KDI FOCUS Public Deliberation in Korean Society: Where It Stands and Should Head toward #법경제 일반(기타) #중앙·지방정부

2021.08.06

  • 프로필
    황수경 선임연구위원
영문요약
□ Public deliberation has demonstrated its potential as a conflict resolution mechanism through deliberative discourses on Shin-Kori nuclear power plant units 5 and 6 and the college admissions reform. However, these deliberative processes revealed some flaws in representativeness, inclusiveness, and the derivation of social consensus building through deliberation. In light of growing efforts to incorporate it into public decision-making, there is also an increasing need for proficiencies in systematic planning, support, and oversight.

- Public deliberation on Shin-Kori NPP (units 5 and 6) in 2017 showed its potential as a new mechanism for conflict resolution.

- In a public survey on the wide use of public deliberation, 75.9% are satisfied while a mere 4.7% remain worried, but still, there are both expectations and concerns.

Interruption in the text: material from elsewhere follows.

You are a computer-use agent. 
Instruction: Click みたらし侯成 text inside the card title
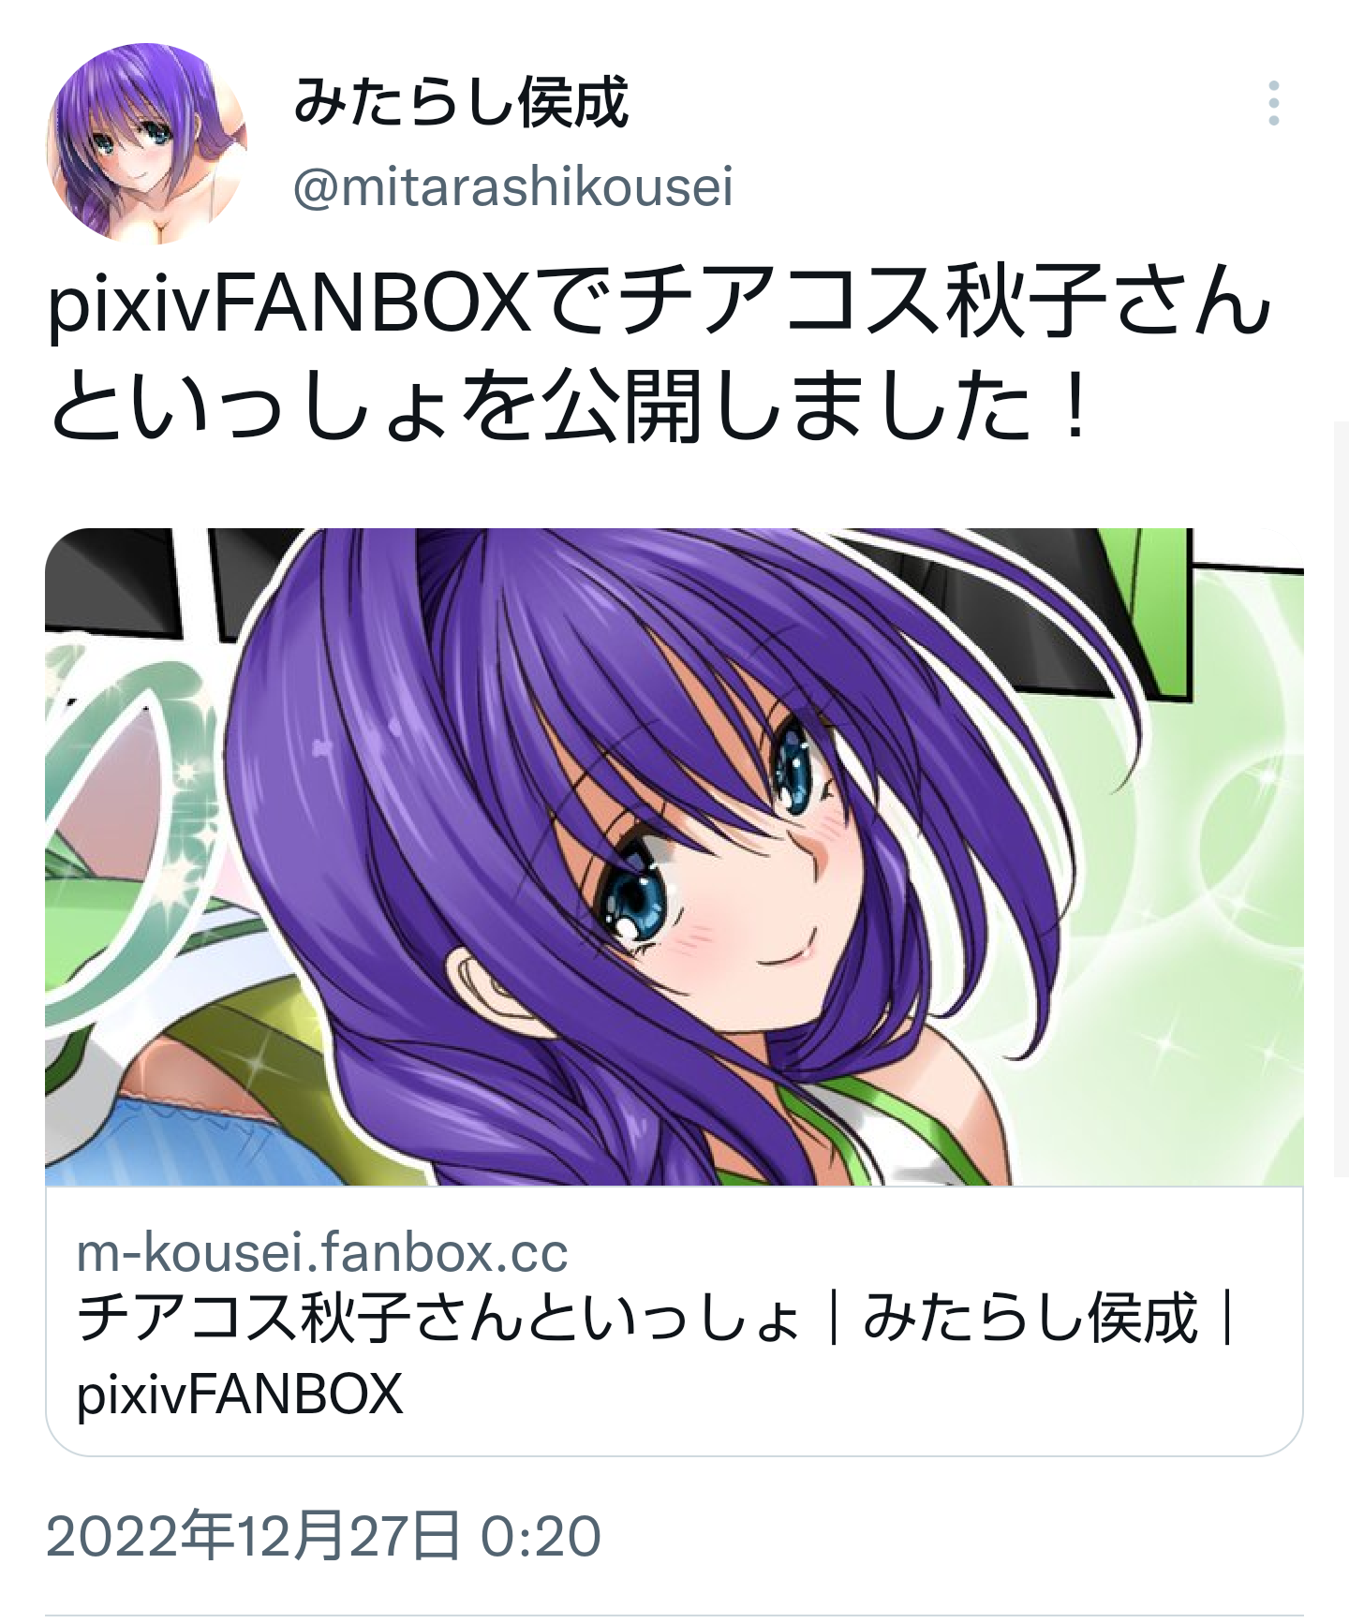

- Discussions on the pros and cons of public deliberation need to be based on objective evaluations of respective cases.

- Deliberative democracy is a complementary system to representative democracy, and unlike participatory democracy, it undertakes a debate process to check on public opinions and attempts to make decisions based on the confirmed opinion.

- Deliberative democracy gives legitimacy to the decision made by ordinary citizens and their representatives through participation and deliberation.

- Public deliberation can be assessed and evaluated under three frameworks of planning, participation, and deliberation.

- Citizen participants must be able to fully represent and include the general public who will be affected by their collective decisions and policies.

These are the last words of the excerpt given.